### Assigned task
Scan the records below, and wherever a line has the word "Select", pull it out.
[Material to process Boundary: Start]
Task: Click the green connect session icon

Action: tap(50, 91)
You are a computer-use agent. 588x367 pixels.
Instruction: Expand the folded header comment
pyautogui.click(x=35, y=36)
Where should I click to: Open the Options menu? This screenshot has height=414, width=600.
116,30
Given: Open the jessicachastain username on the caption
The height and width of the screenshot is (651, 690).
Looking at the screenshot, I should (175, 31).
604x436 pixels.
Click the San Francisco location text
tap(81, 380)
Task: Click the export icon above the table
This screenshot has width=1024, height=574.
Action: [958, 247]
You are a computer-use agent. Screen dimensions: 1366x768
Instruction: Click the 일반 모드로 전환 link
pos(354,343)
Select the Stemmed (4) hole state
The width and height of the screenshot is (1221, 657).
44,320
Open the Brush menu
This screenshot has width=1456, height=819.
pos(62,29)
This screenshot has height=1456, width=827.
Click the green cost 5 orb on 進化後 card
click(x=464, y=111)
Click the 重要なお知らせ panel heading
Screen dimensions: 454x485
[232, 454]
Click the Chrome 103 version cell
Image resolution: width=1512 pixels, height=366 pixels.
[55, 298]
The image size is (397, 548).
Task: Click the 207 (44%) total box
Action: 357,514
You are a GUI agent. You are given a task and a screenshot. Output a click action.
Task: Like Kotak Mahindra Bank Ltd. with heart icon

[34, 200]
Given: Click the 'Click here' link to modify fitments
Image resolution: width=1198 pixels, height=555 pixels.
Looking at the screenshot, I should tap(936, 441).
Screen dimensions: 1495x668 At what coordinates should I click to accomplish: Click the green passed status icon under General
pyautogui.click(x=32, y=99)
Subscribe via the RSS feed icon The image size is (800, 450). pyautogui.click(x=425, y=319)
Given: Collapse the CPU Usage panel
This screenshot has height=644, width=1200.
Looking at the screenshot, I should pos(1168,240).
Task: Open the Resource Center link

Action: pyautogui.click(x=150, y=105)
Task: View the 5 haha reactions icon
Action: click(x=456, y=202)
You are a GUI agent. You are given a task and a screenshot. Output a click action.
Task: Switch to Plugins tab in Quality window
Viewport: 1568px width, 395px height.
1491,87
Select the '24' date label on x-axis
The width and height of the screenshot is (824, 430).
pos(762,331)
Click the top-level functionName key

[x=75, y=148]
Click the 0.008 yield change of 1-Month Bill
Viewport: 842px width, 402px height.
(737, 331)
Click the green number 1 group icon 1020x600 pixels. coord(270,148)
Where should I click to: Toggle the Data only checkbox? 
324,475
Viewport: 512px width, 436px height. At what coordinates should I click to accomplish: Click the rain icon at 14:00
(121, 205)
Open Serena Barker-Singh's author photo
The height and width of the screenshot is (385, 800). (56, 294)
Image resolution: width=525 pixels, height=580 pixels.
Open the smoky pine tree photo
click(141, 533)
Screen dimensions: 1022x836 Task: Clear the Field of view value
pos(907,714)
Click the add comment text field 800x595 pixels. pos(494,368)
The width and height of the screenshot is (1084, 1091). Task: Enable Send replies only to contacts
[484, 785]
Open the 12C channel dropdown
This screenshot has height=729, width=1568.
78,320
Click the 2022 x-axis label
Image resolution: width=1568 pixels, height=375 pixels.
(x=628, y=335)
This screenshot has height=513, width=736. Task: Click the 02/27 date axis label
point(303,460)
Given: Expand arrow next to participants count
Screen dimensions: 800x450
[Material to process Boundary: End]
### Answer box
Select the Stemmed (4) hole state
Select the '24' date label on x-axis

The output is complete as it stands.